**Exercise requirements**
Each line from the one containing "Where should I" through the last line of the data below should be printed exactly, please, with any pictures omitted.

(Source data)
* * * * *
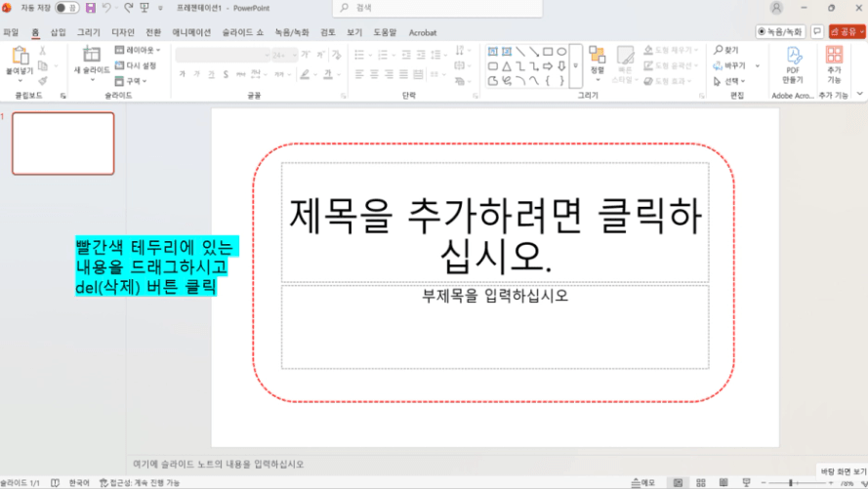
Task: Toggle the 메모 (Notes) pane in status bar
Action: pyautogui.click(x=643, y=482)
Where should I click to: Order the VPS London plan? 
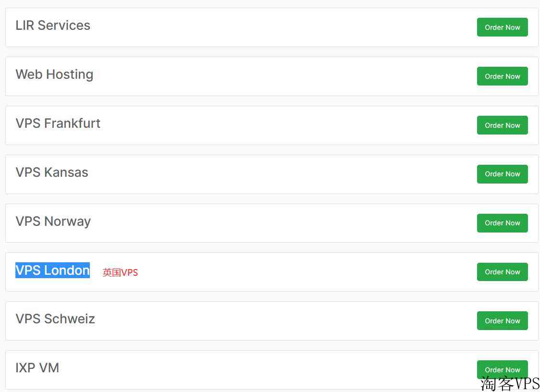[x=502, y=272]
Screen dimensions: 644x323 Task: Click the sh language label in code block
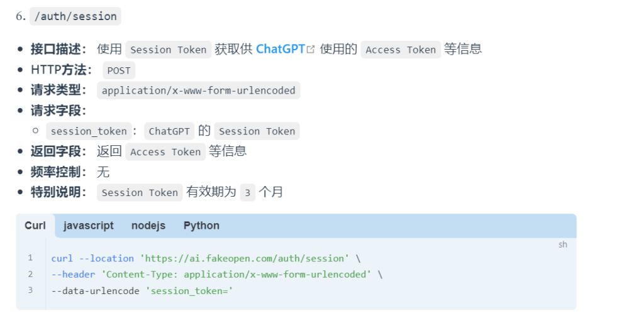click(562, 244)
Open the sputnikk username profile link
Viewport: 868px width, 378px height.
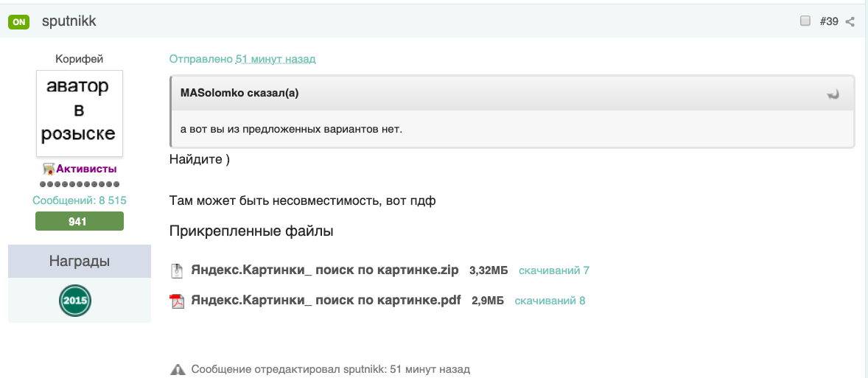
* * * * *
**Result**
Where should I click to: Order the VPS London plan? 
[x=502, y=272]
Screen dimensions: 644x323 Task: Click the sh language label in code block
click(562, 244)
Open the sputnikk username profile link
Viewport: 868px width, 378px height.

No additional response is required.